> **Problem statement**
Switch "comment" to "post" in the records from the line with "Given: Reply to the 1d old comment" to the line with "Looking at the screenshot, I should [x=162, y=222].", and write out only those lines with everything else unchanged. Leave the pictures out.

> **Provided records**
____

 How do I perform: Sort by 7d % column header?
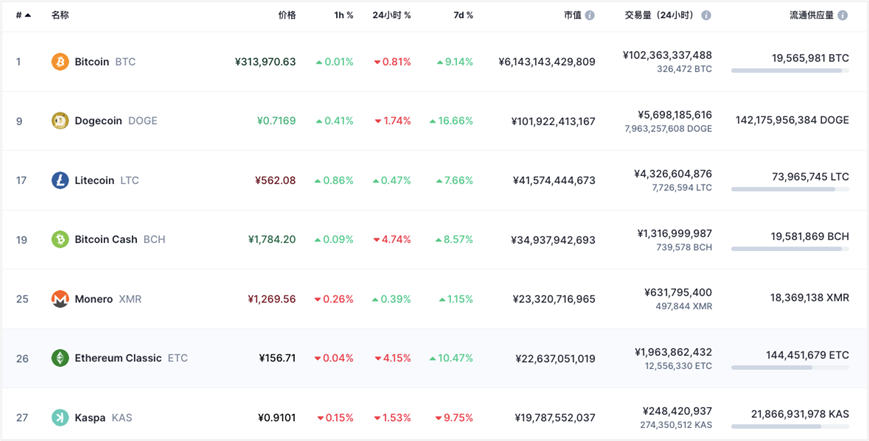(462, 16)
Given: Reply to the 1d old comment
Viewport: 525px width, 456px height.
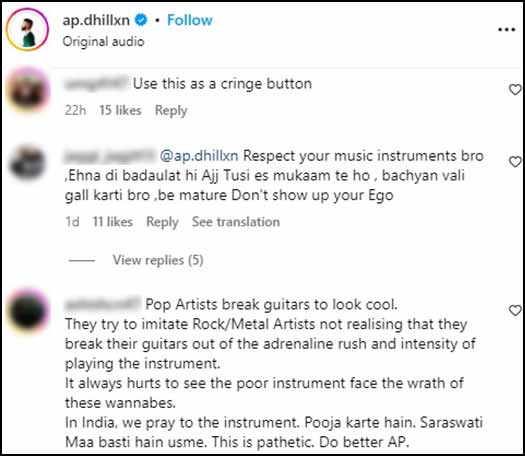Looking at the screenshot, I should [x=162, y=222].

____

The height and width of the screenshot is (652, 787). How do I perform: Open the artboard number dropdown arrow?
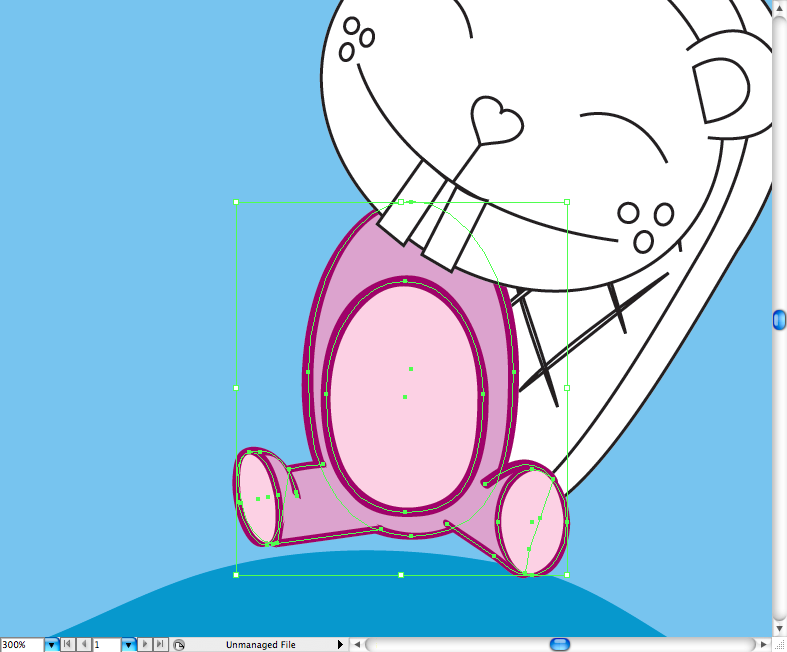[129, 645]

____

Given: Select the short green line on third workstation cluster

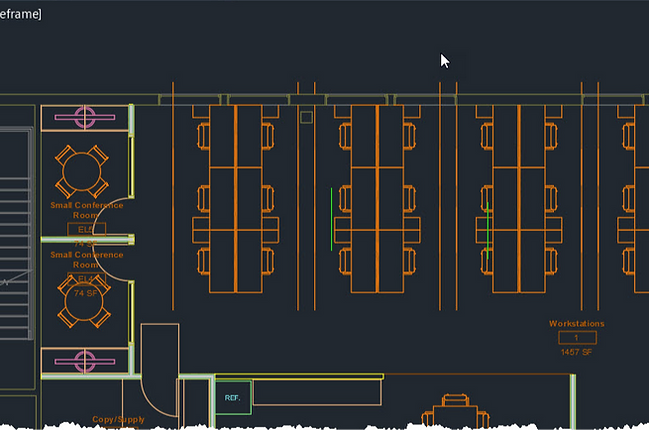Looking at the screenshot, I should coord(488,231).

____

> **Answer**
Given: Reply to the 1d old post
Viewport: 525px width, 456px height.
Looking at the screenshot, I should [x=162, y=222].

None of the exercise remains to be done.